Fourier-based Action Recognition for Wildlife Behavior Quantification with Event Cameras

Friedhelm Hamann,Suman Ghosh,Ignacio Juarez Martinez,Tom Hart,Alex Kacelnik,Guillermo Gallego
2024-10-09
Abstract:Event cameras are novel bio-inspired vision sensors that measure pixel-wise brightness changes asynchronously instead of images at a given frame rate. They offer promising advantages, namely a high dynamic range, low latency, and minimal motion blur. Modern computer vision algorithms often rely on artificial neural network approaches, which require image-like representations of the data and cannot fully exploit the characteristics of event data. We propose approaches to action recognition based on the Fourier Transform. The approaches are intended to recognize oscillating motion patterns commonly present in nature. In particular, we apply our approaches to a recent dataset of breeding penguins annotated for "ecstatic display", a behavior where the observed penguins flap their wings at a certain frequency.
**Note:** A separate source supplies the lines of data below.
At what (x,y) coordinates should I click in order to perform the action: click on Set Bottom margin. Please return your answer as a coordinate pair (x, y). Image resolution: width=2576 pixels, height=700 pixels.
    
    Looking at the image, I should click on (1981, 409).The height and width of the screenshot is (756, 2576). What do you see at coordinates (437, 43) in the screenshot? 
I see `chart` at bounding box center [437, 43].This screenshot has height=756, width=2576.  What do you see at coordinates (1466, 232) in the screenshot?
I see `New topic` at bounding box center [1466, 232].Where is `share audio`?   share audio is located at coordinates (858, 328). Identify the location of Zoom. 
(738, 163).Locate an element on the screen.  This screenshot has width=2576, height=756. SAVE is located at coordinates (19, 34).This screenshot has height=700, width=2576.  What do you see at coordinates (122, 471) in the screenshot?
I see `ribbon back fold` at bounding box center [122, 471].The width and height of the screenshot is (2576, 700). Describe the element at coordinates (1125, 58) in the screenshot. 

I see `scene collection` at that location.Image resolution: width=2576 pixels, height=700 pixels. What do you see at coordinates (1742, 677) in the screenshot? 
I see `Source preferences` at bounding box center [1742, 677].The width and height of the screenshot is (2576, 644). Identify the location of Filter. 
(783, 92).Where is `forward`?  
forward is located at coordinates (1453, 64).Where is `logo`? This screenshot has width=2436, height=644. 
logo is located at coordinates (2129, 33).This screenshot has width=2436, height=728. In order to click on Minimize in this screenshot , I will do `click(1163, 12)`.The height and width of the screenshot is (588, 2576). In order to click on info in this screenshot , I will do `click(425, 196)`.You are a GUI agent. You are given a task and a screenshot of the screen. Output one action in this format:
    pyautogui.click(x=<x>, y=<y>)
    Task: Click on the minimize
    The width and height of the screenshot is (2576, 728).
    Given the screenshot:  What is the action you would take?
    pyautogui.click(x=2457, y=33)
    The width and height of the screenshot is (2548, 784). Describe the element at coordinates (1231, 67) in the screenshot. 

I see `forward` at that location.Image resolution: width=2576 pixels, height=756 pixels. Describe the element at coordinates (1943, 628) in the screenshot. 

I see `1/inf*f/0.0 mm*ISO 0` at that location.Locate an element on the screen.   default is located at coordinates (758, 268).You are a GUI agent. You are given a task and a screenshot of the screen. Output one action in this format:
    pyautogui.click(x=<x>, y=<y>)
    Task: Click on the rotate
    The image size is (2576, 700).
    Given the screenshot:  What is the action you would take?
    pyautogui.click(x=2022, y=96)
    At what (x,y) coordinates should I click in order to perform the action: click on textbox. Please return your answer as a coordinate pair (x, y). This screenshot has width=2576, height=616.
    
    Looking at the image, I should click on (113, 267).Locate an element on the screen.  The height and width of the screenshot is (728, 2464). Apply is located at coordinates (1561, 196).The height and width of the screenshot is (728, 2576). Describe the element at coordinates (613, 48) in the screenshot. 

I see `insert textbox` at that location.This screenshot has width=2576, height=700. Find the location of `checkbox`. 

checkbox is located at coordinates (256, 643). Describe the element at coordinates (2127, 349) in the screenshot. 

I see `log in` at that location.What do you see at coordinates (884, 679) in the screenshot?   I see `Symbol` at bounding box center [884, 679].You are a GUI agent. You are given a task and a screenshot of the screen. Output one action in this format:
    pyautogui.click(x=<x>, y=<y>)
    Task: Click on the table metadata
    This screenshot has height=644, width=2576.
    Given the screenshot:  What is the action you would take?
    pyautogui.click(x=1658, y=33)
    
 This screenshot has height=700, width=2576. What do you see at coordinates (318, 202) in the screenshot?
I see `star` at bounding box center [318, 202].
We find that our approaches are both simple and effective, producing slightly lower results than a deep neural network (DNN) while relying just on a tiny fraction of the parameters compared to the DNN (five orders of magnitude fewer parameters). They work well despite the uncontrolled, diverse data present in the dataset. We hope this work opens a new perspective on event-based processing and action recognition.
Computer Vision and Pattern Recognition,Emerging Technologies
What problem does this paper attempt to address?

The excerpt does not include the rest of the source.